While these approaches are different - perhaps often diametrically opposite - they inform related strands of thinking in ways that promote energy and vision.

This is what I have found when these forces are contemplated in tandem. When passion and reason vie with each other, the emerging inspiration is invariably deeper and of an altogether higher form.
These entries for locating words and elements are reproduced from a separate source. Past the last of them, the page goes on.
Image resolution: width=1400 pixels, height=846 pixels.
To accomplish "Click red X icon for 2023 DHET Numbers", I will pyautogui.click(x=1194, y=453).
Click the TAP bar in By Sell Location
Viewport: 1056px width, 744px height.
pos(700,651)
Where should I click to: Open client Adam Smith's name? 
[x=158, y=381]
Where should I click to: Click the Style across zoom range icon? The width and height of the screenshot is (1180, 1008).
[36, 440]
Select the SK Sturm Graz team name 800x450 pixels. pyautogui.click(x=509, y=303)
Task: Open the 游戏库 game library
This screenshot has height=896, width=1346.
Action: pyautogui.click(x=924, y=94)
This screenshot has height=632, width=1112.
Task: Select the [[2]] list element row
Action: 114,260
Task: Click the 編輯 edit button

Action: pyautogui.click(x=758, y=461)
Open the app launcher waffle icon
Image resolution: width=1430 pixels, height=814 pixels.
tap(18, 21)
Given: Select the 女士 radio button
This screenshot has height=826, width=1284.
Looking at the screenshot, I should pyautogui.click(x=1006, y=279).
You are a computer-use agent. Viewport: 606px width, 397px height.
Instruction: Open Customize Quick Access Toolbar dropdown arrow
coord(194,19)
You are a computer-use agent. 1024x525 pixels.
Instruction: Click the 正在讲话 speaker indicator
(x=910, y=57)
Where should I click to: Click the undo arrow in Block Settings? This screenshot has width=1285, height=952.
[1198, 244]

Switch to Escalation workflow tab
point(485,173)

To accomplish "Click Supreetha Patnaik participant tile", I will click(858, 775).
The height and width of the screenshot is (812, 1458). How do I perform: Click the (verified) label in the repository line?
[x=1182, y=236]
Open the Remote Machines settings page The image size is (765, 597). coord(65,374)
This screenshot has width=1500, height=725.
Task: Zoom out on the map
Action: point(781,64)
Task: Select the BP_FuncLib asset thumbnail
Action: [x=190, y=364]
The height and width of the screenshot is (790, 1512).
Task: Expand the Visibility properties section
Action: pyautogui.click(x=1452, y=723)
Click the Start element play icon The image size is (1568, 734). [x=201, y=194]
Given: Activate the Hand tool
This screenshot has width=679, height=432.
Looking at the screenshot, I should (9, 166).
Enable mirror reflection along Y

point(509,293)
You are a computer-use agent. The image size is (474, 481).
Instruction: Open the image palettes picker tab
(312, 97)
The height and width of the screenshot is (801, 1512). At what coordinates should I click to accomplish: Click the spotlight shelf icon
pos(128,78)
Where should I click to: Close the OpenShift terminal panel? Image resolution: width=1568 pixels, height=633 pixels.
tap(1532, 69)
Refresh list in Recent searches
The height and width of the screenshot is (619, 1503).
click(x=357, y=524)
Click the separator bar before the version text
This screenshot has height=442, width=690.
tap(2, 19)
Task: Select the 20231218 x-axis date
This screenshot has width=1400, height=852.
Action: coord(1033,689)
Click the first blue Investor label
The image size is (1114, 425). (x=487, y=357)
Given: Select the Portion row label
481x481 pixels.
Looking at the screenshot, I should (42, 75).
One is able to knit between them, bringing into existence an overarching unity - a coherence - which fidelity to the individual strands cannot provide.

Apart from making me wish he was still Prime Minister (given the current alternatives on offer) Keating has said very eloquently something I often try to get out in my own hesitant way.  He applies the lesson to politics - we need to use our intuition, our aesthetic sense, to complement our rational decisions, not replace them.

I've been thinking the same in the church.  So often our songs are just another way of expressing our dogma.  Our songwriters and musicians write and play out of an intellectual straitjacket of "correct doctrine" which means only certain forms of words are acceptable.  This is part of what worried me about the Twist conference that I reacted so strongly to. 

Music at its best, whether in church or in wider society, should open up another realm to us, something that can't be easily encapsulated in theological or sociological formulae.  If it could be pinned down in words, music would no longer be necessary.  It alerts us to the fact that our formulae are only ever approximations of the truth.  Sure, "the truth is out there" but if we think we understand it we are selling it short.  Perhaps it's a bit like what the other Paul says in Romans 8:26-27.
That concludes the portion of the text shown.